- [BLOQUE DE TEXTO]:
Pese a las voces que niegan que exista una crisis, la realidad colombiana sugiere lo contrario, y la actividad guerrillera es sólo un indicio tras el que se esconde muchas otras pruebas de una problemática que afecta a todos los estamentos del sistema, y que salpica a todos los sectores.
POCAS VECES UN PAÍS DE AMÉRICA LATINA ha sufrido una crisis tan grave como la que vive Colombia. Y pocas naciones de este continente pasan sus días como si nada sucediera. Una rara curiosidad en esta convulsionada zona. La más rara, pero comprensible en términos generales. Y comprensible, porque se han de mirar algunos significativos sucesos de la reciente historia, y en ellos no se puede dejar de lado la interpretación de circunstancias culturales, religiosas y políticas surgidas hace ya varias décadas.
No es gratuita la suerte que se enfrenta. Así, para no ir muy lejos, no se debe mirar el caso de la guerrilla más antigua del continente y del paramilitarismo desde una ventana alejada del verdadero paisaje que se presenta todos los días. No es la simple lectura, ni el análisis detenido de las decenas de libros que se han escrito sobre la violencia, ni de los estudios, juiciosos o no, que ha merecido el narcotráfico, ni las extrañas discusiones que se viven en los poquísimos medios de comunicación que no ha cooptado el sistema. El sistema y no el gobierno, porque la crisis trasciende esos espectros visibles que pueden ser los congresistas, el ejecutivo, o el poder judicial.
Y posiblemente en este último esté hoy una de esas rarezas que con frecuencia golpean el transcurrir de la que han dado en llamar la democracia más antigua de Latinoamérica. Para no ir tan lejos, el destape que ha hecho la Corte Suprema con el paramilitarismo, hoy mejor conocido como la parapolítica. La gravedad del asunto va más allá de unas simples implicaciones, y se sumerge en la confrontación y el descrédito que desde altos estrados de la vida política se quiere extender sobre los magistrados que han tenido el valor de denunciar lo que el país ya sabía.

- [INFORMACIÓN MOSTRADA]:

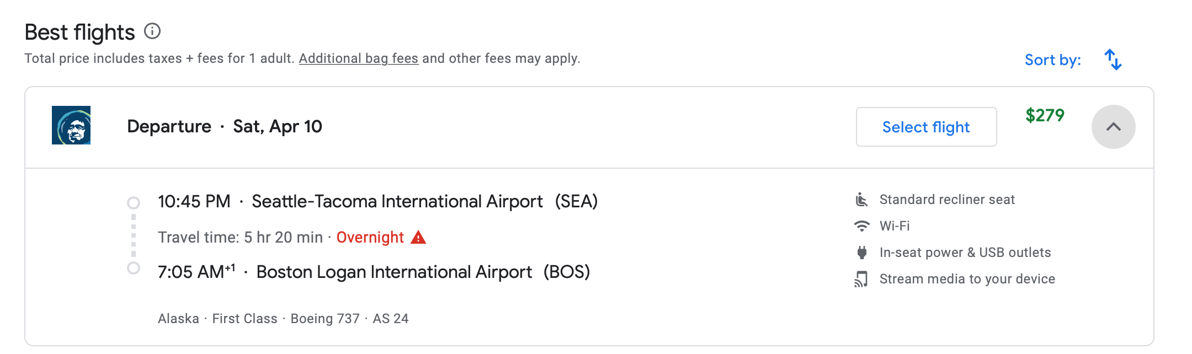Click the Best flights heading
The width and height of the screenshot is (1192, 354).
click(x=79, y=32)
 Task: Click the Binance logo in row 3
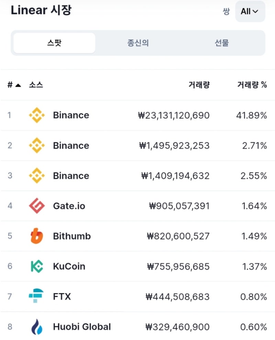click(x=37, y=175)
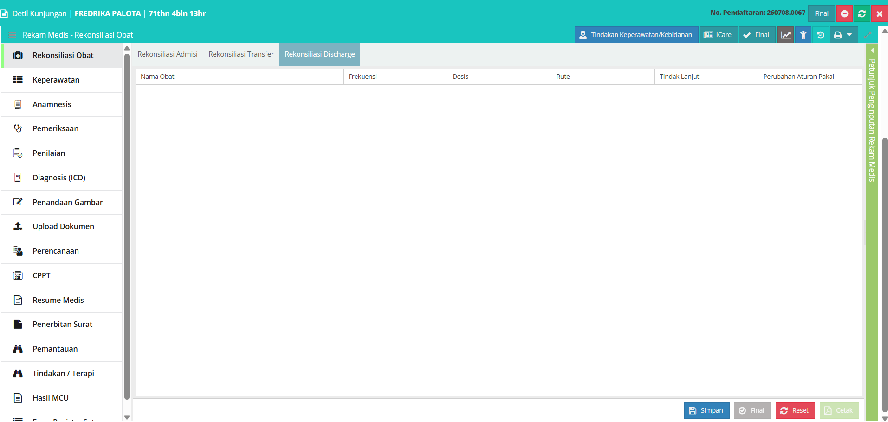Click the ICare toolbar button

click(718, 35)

- [OBJETIVO DEL EJERCICIO]:
Transcribe del texto sobre la crisis colombiana el pasaje comprendido entre "Pese a las voces" y "todos los sectores.", ambos incluidos.

- [RESPUESTA DEL EJERCICIO]:
Pese a las voces que niegan que exista una crisis, la realidad colombiana sugiere lo contrario, y la actividad guerrillera es sólo un indicio tras el que se esconde muchas otras pruebas de una problemática que afecta a todos los estamentos del sistema, y que salpica a todos los sectores.